**Exercise prompt**. In the records below, find the line with "You are a computer-use" and the line with "Instruction: Collapse the". Print both exactly, along with every line between them, and no other line.

**Data for the task**.
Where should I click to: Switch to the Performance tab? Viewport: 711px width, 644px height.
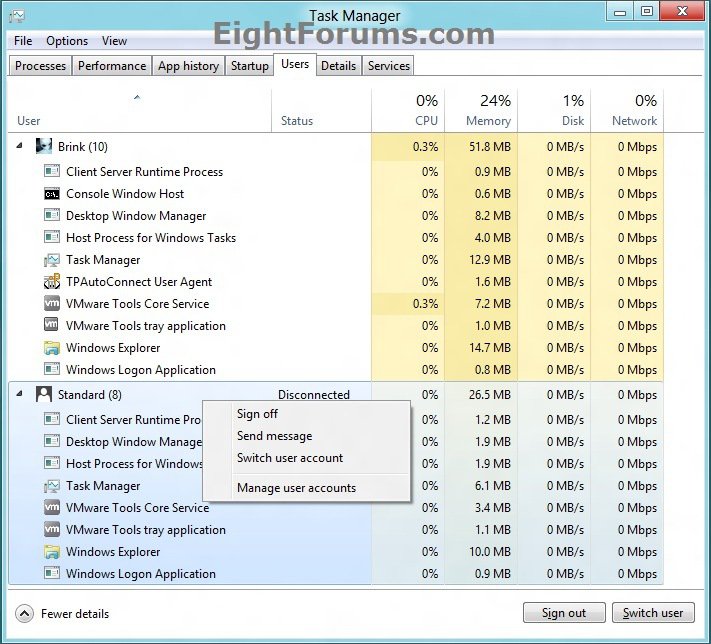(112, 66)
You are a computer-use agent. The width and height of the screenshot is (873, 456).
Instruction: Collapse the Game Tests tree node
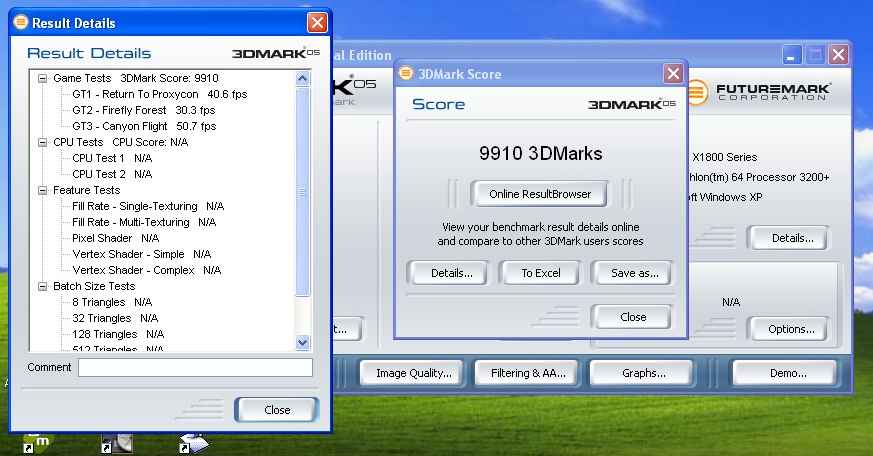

---

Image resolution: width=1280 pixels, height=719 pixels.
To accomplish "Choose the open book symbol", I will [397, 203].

**Exercise solution**.
You are a computer-use agent. The width and height of the screenshot is (873, 456).
Instruction: Collapse the Game Tests tree node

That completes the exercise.